The journalists, among them three RFE/RL correspondents, were ambushed and beaten up by a large group of men armed with sticks late on July 29 as riot police forced demonstrators to flee the Sari Tagh neighborhood overlooking the besieged compound.
Human rights activists have suggested that the attackers were plainclothes officers or government loyalists. They have also accused the police of using excessive force against the protesters.
Armenia’s Special Investigative Service (SIS) said it has identified 20 reporters and cameramen injured in the Sari Tagh violence. Seventeen of them have already been questioned by SIS investigators, the law-enforcement body said in a statement.
The statement said two individuals were arrested on Wednesday as part of the probe. It did not identify them, saying only that they could be charged with obstructing the work of journalists through an act of “collective hooliganism.”
The SIS added that it is now trying to identify more attackers. It also urged other “presumably injured” journalists to come forward and cooperate with the SIS investigators.

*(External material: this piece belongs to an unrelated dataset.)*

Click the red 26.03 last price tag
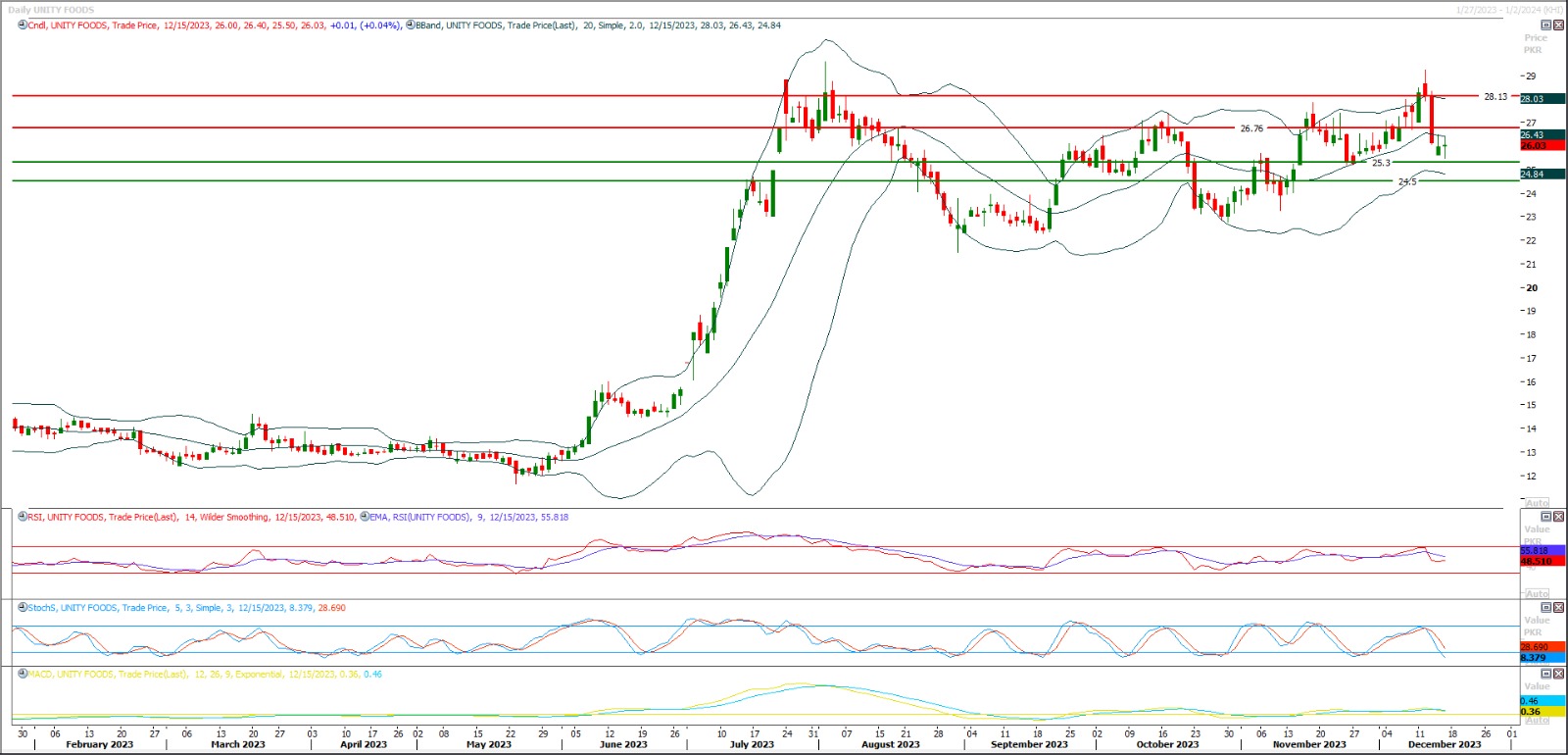This screenshot has width=1568, height=755. point(1534,145)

President Serzh Sarkisian publicly apologized to the journalists assaulted in Sari Tagh on August 1, the day after the gunmen surrendered to security forces. At the same time, he urged them to “forget about those incidents,” saying that the authorities will draw “all necessary conclusions” from the violence.
Sarkisian’s assurances were met with skepticism by independent Armenian media and press freedom groups.
On Friday, 14 police officers were formally reprimanded by the national police chief, Vladimir Gasparian, including for their failure to prevent the July 29 violence against journalists. One of them, Ashot Karapetian, was sacked as head of Yerevan’s police department on Monday.